[Saved data entries]
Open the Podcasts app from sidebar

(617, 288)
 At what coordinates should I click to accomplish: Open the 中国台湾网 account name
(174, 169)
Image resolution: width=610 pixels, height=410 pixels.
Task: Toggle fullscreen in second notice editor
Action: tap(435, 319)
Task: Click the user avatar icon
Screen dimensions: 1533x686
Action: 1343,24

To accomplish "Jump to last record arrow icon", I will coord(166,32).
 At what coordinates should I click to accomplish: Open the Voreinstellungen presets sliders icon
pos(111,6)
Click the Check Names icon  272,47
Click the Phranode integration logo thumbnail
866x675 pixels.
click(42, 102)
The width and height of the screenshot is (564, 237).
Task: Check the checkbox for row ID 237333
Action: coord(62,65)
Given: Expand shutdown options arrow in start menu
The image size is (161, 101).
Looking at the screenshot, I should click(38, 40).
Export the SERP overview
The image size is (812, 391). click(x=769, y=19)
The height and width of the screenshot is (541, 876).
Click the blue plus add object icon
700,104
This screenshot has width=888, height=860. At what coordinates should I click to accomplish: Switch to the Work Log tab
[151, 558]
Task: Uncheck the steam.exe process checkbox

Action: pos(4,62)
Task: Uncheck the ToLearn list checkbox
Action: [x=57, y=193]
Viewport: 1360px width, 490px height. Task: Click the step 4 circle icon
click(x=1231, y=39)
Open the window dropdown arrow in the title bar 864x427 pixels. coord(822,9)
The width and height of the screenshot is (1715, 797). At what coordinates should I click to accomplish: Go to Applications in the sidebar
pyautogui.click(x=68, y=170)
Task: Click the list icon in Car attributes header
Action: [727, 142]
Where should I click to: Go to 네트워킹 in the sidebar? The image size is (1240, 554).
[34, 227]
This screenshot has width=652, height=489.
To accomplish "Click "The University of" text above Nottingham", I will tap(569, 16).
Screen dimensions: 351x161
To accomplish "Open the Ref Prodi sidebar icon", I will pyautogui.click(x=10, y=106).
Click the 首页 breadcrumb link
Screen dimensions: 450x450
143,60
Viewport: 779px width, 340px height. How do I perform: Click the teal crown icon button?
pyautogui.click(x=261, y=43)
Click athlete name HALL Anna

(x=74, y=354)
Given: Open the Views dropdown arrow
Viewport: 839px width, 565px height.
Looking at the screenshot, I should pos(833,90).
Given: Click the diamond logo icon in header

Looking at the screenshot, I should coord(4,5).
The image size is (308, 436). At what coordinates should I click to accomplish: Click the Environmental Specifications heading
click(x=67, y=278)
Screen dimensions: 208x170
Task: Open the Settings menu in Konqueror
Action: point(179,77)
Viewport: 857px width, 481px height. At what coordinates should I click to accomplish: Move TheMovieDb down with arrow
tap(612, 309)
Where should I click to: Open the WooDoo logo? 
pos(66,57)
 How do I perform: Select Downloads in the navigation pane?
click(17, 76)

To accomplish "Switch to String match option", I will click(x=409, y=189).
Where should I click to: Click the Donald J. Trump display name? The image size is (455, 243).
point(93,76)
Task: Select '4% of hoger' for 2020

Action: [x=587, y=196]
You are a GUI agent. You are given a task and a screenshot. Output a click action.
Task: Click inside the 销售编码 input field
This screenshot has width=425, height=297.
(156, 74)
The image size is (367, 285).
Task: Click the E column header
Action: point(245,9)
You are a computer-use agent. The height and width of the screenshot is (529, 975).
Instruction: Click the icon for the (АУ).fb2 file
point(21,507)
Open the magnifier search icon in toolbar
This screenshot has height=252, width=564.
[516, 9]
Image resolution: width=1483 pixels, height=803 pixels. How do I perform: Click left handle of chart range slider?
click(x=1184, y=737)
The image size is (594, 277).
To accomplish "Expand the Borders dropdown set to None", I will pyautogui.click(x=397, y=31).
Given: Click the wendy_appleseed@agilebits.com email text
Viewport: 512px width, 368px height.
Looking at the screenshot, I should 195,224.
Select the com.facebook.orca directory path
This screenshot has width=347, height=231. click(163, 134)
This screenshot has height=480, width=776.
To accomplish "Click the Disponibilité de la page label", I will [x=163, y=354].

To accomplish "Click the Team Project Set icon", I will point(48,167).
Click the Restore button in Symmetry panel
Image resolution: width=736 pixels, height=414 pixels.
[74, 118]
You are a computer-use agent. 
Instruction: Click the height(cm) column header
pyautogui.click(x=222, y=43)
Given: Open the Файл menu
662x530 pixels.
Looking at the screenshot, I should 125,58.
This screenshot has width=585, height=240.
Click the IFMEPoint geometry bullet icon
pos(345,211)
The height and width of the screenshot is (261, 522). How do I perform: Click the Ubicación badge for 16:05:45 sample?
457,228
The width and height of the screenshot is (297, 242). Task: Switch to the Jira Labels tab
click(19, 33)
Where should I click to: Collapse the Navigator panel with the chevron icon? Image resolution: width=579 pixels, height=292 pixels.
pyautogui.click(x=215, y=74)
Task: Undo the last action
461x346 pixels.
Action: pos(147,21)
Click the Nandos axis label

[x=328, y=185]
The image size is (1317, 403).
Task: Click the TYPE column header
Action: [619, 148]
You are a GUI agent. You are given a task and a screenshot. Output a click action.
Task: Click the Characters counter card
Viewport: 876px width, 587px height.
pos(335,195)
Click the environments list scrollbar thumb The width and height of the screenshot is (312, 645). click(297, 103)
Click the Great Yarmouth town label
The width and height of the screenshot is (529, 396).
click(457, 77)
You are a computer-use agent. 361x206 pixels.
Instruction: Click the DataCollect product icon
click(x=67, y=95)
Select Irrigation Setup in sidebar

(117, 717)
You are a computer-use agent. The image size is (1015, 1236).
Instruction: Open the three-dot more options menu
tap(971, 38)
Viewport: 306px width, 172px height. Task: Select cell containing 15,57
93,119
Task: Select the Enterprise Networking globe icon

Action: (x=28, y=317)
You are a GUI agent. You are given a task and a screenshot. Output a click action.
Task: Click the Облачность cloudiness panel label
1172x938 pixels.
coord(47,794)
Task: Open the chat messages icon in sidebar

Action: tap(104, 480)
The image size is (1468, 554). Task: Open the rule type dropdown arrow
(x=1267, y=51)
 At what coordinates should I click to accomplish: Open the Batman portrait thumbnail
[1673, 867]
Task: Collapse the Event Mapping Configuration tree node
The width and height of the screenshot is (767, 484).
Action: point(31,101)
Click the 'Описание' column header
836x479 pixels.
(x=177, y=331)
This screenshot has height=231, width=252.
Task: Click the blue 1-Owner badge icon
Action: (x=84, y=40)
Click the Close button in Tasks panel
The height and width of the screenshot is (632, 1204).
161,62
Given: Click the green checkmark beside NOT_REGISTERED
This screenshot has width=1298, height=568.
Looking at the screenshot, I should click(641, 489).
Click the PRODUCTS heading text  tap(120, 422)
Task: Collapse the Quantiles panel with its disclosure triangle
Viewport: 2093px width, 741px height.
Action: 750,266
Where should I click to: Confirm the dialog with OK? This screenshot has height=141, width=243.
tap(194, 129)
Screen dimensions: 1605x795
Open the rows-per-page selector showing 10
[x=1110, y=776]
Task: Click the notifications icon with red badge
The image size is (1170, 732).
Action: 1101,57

### WHAT THE TASK ASKS
Whenever a line of the data holds the string "Expand", pick that line out.

### EXERCISE RESPONSE
Given: Expand shutdown options arrow in start menu
To accomplish "Expand the Borders dropdown set to None", I will pyautogui.click(x=397, y=31).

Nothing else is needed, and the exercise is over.